Exercise directions: Exact reproductions of all the entries, please, and no pictures.

Stored data:
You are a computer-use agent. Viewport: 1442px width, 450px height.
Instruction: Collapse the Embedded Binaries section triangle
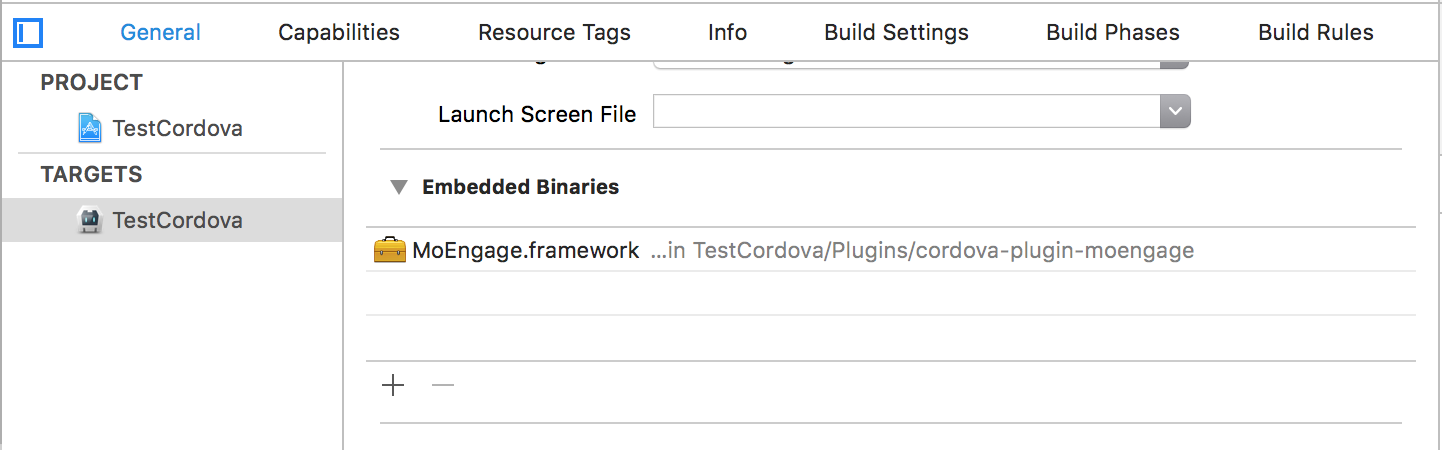(x=399, y=187)
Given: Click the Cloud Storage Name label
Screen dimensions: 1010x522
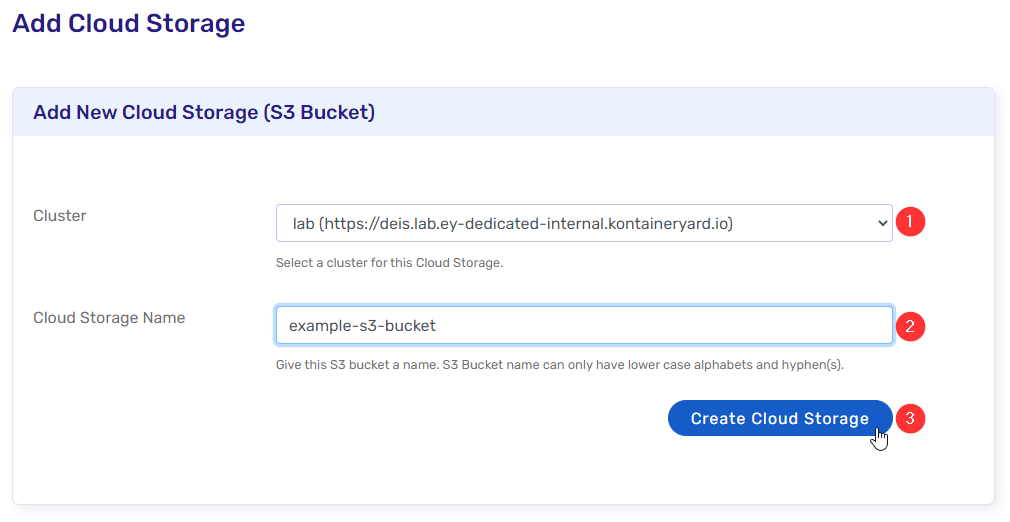Looking at the screenshot, I should coord(109,318).
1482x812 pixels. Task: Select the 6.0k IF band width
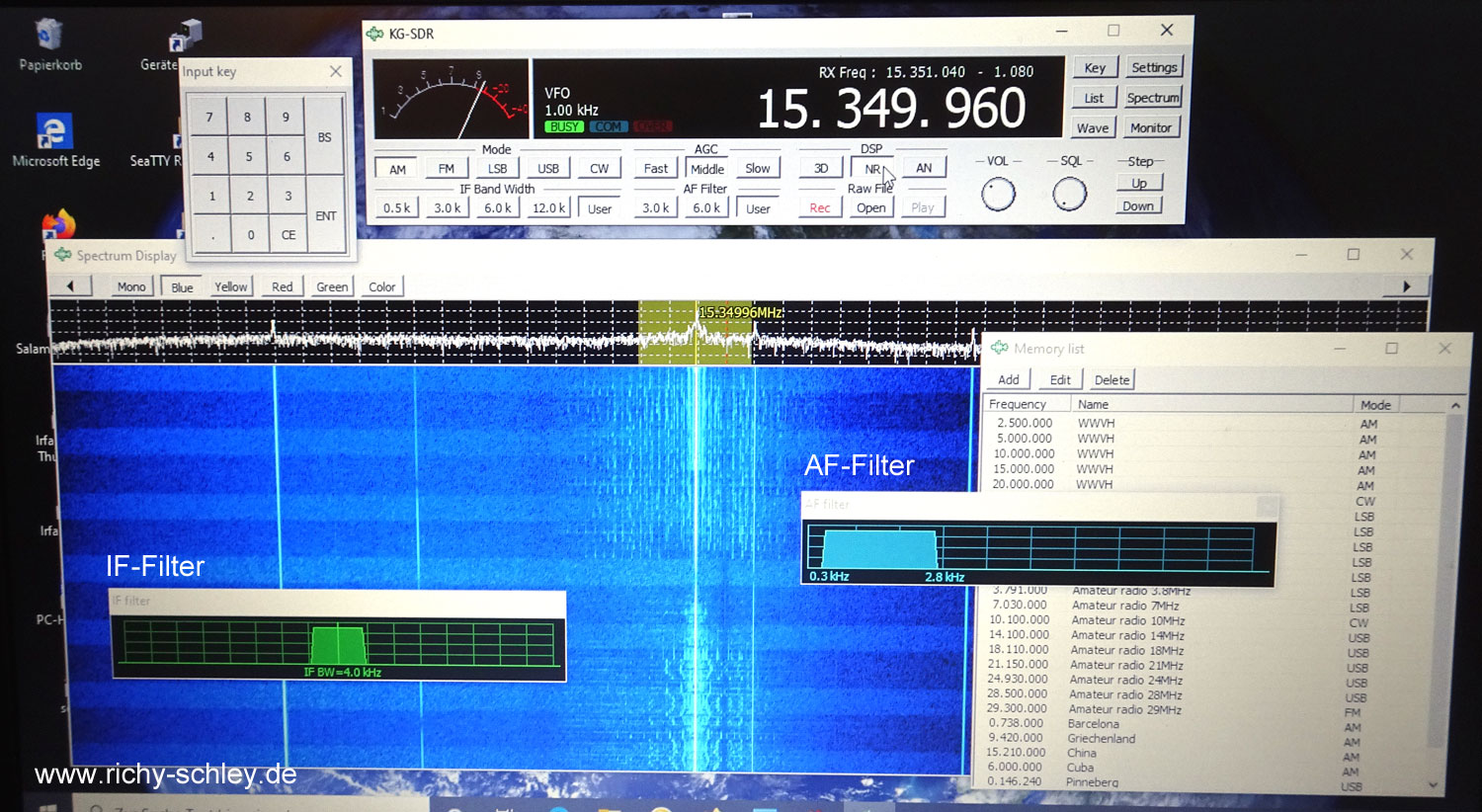pyautogui.click(x=497, y=208)
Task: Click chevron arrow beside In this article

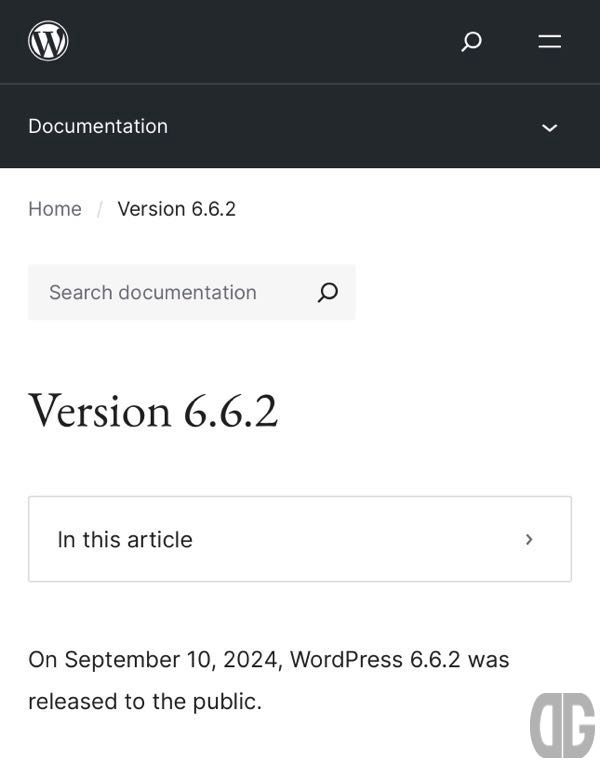Action: 529,539
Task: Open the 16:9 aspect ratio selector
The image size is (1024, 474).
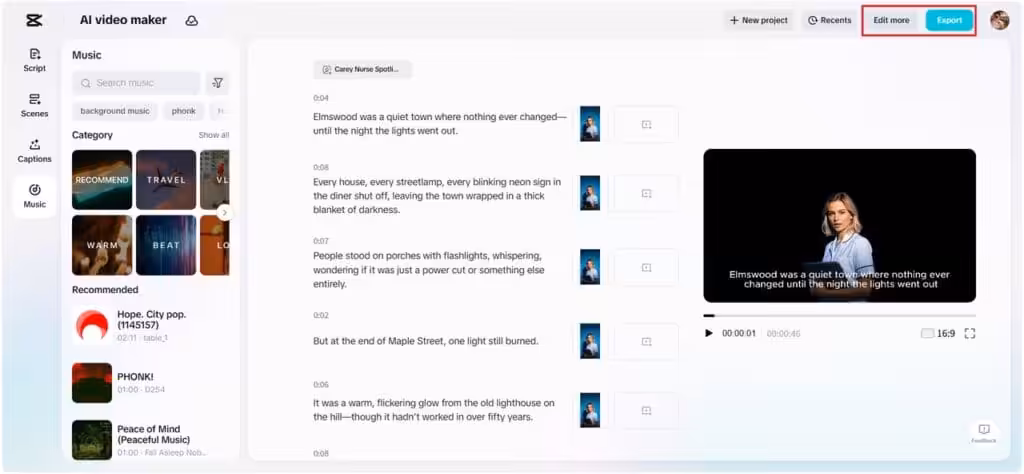Action: pyautogui.click(x=937, y=333)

Result of this exercise:
You are a computer-use agent. Viewport: 1442px width, 450px height.
Instruction: Collapse the Embedded Binaries section triangle
(x=399, y=187)
Given: Click the Cloud Storage Name label
Screen dimensions: 1010x522
Looking at the screenshot, I should coord(109,318).
1482x812 pixels. Task: Select the 6.0k IF band width
pyautogui.click(x=497, y=208)
Task: Click chevron arrow beside In this article

Action: 529,539
Task: Open the 16:9 aspect ratio selector
The image size is (1024, 474).
Action: pyautogui.click(x=937, y=333)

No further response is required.